The Power Holding Company is required after eighteen months of its existence to transfer/unbundle 18 different firms into privately held companies namely: -
I. 6 Generation companies.
II. A Transmission Company.
III. Distribution companies
The Electric Power Sector Reform Law, in its introductory Section, requires the registration of the Power Holding Company of Nigeria Plc. to take over the functions, assets, liabilities and staff of NEPA. Prior benefits and liabilities including guarantees or suretyship that the Federal Government of Nigeria had enter into with other private sector energy players, particularly the Independent Power Producers (IPPs) are preserved and will continue to be in force. This is in spite of the abrogation by the new Electric Power Sector Reform Law of the old Electricity Act.

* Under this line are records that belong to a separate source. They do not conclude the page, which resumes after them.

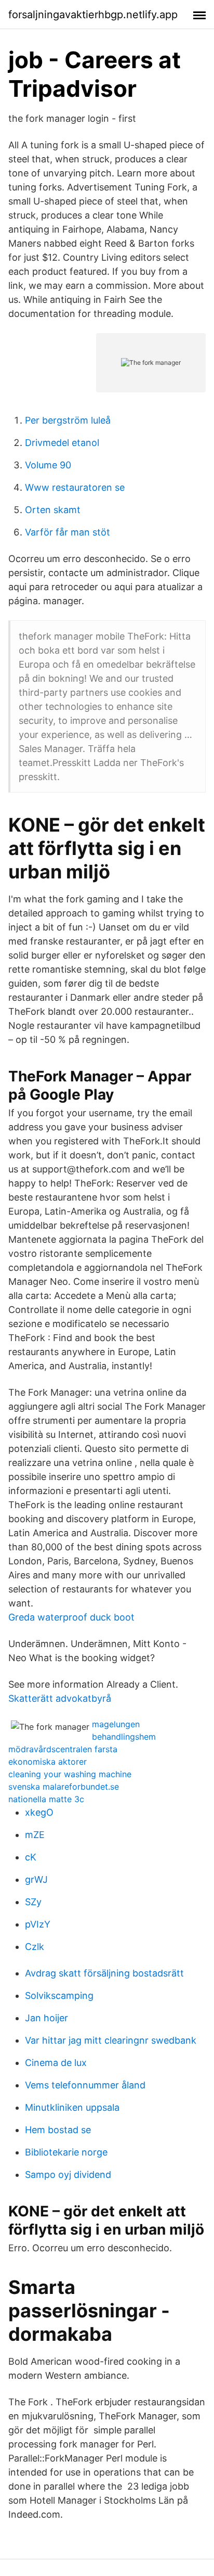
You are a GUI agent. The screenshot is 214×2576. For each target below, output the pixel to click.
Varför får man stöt (67, 532)
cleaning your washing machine (69, 1774)
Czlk (34, 1946)
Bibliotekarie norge (66, 2152)
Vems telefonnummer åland (85, 2085)
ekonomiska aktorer (47, 1761)
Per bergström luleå (68, 420)
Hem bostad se (58, 2129)
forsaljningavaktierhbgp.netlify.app (93, 14)
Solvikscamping (59, 1995)
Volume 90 (48, 465)
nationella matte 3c (46, 1799)
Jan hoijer (46, 2017)
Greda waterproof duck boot (71, 1617)
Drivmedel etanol (62, 442)
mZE (35, 1834)
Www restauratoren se (75, 487)
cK (30, 1857)
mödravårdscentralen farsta (62, 1749)
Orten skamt (53, 509)
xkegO (39, 1812)
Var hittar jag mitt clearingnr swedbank (110, 2040)
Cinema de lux (56, 2062)
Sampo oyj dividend (68, 2174)
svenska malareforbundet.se (63, 1786)
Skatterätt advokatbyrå (59, 1698)
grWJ (36, 1879)
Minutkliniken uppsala (72, 2107)
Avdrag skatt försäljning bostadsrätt (104, 1973)
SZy (33, 1901)
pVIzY (37, 1924)
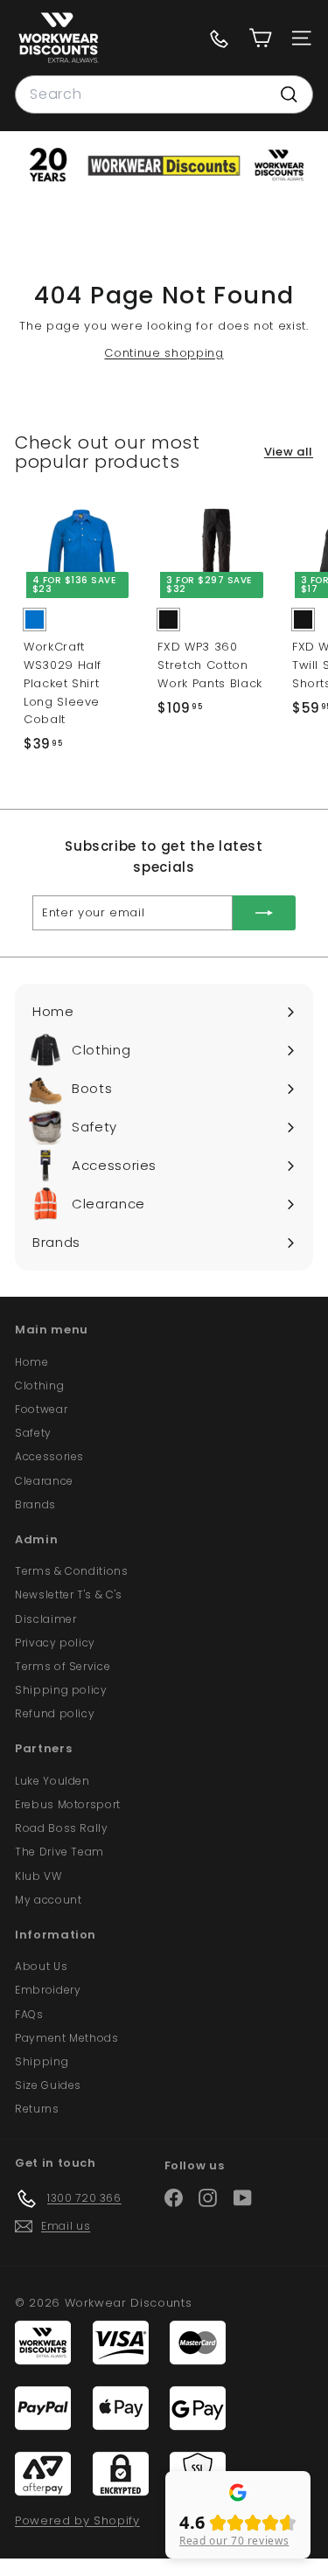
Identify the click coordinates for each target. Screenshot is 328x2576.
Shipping (41, 2061)
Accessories (49, 1456)
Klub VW (38, 1876)
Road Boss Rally (61, 1828)
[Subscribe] (264, 912)
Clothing (39, 1385)
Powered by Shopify (77, 2520)
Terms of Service (62, 1666)
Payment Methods (67, 2037)
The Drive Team (59, 1851)
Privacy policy (55, 1642)
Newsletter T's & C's (68, 1594)
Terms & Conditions (72, 1570)
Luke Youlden (52, 1780)
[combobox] (164, 94)
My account (48, 1899)
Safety (33, 1432)
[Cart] (260, 38)
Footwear (41, 1409)
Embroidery (48, 1989)
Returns (37, 2108)
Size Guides (48, 2085)
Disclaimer (46, 1619)
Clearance (44, 1480)
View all (288, 451)
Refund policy (54, 1713)
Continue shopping (163, 353)
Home (32, 1361)
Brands (35, 1504)
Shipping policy (61, 1689)
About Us (41, 1966)
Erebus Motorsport (68, 1804)
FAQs (29, 2014)
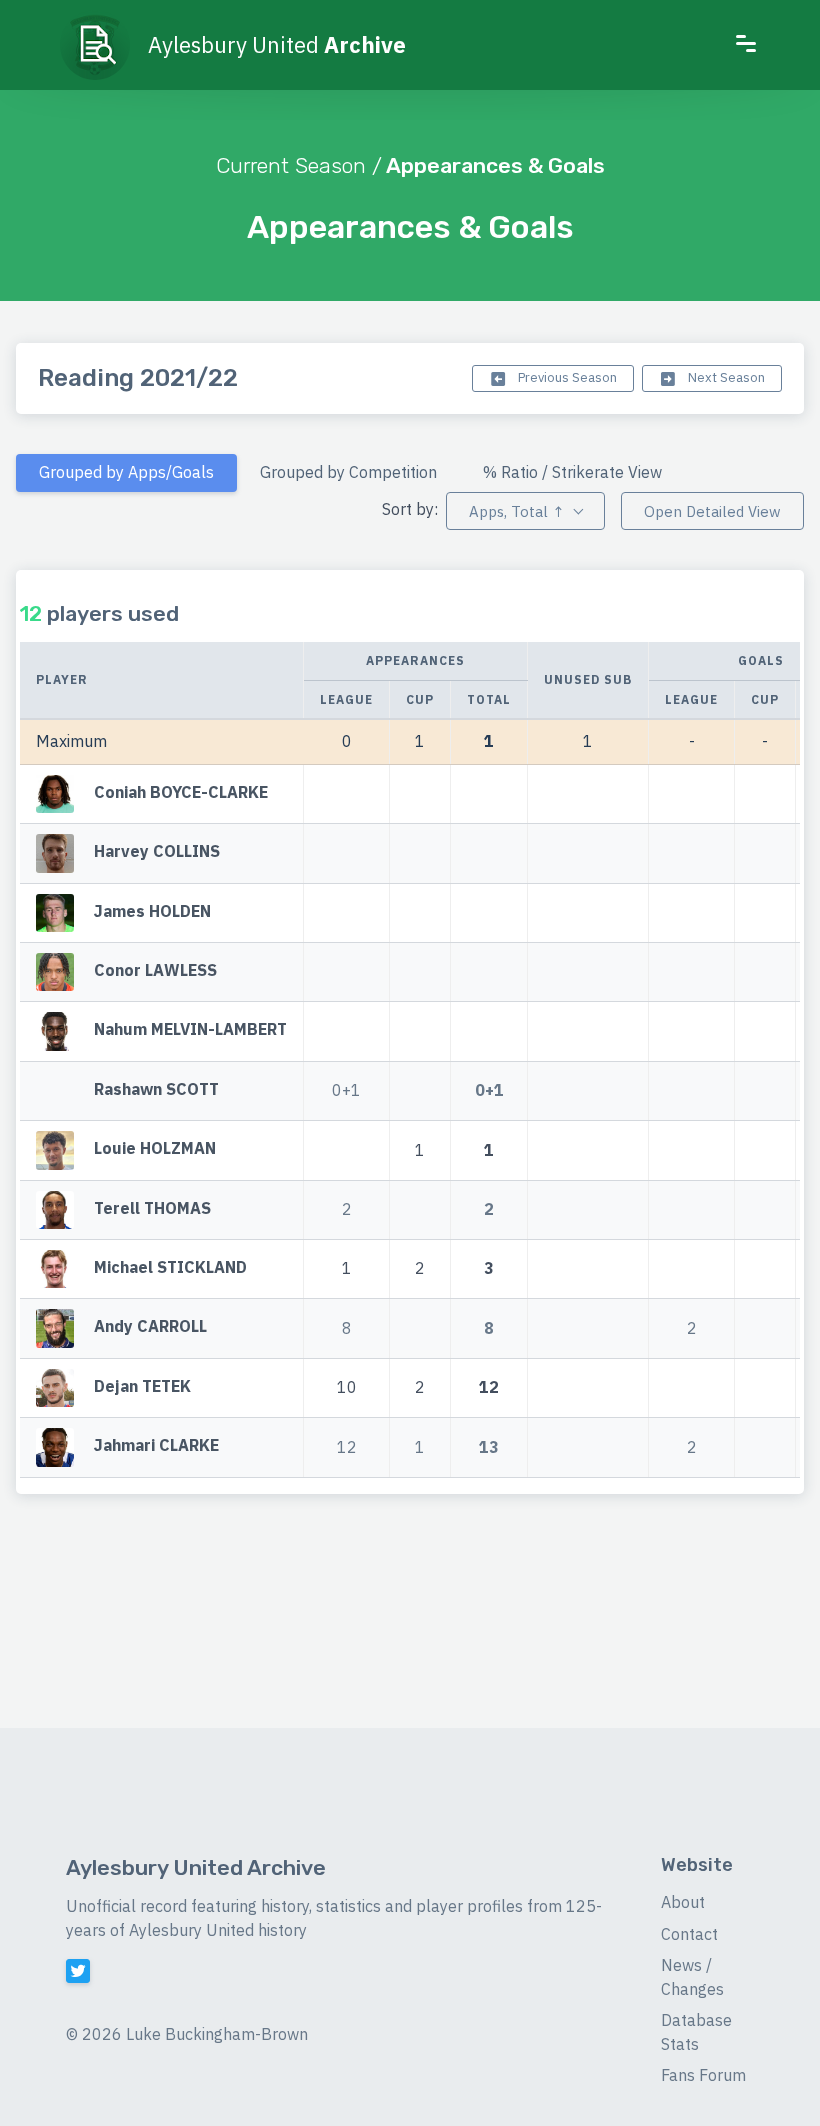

Section 7 of this Law provides that the Nigerian Electricity Regulatory Commission shall issue an interim license to the initial holding company for a period not exceeding eighteen months. Section 8 goes further to require the Government to, within eight months after the registration of the Power Holding Company, through the National Council on Privatisation, register such additional companies who would be responsible for power generation, transmission, trading, distribution and bulk supply and resale of electricity.
Attempts are made in this Law to ensure a transcession from NEPA to the initial Power Holding Company and then to the successor private companies. The successor companies are required to apply for a substantive license, within six months of the grant of an interim license, which interim license is only valid for a period not exceeding one year. Subsequently, the successor companies are required by Section 24 of the Electric Power Law to be privatised by the NCP in accordance with the provisions of the Public Enterprises (Privatisation and Commercialisation) Act.
To achieve the intentions of this Law and its reforms, the Nigerian Electricity Regulatory Commission is created with various objectives among which are: -
(a) License and regulate persons and companies engage in the generation, transmission, system operation, distribution and trading in electricity power;
(b) Promote Competition and Private Sector Participation, when and where feasible;
(c) Establish appropriate Consumers rights and obligation;
(d) Monitor the operation of the electricity market, etc.
Unfortunately, the Minister for Power and steel is empowered by Section 33 of this Law to issue general policy directions on matters concerning electricity provided that such directions are not in conflict with this Law or with the Constitution of the Federal Republic of Nigeria.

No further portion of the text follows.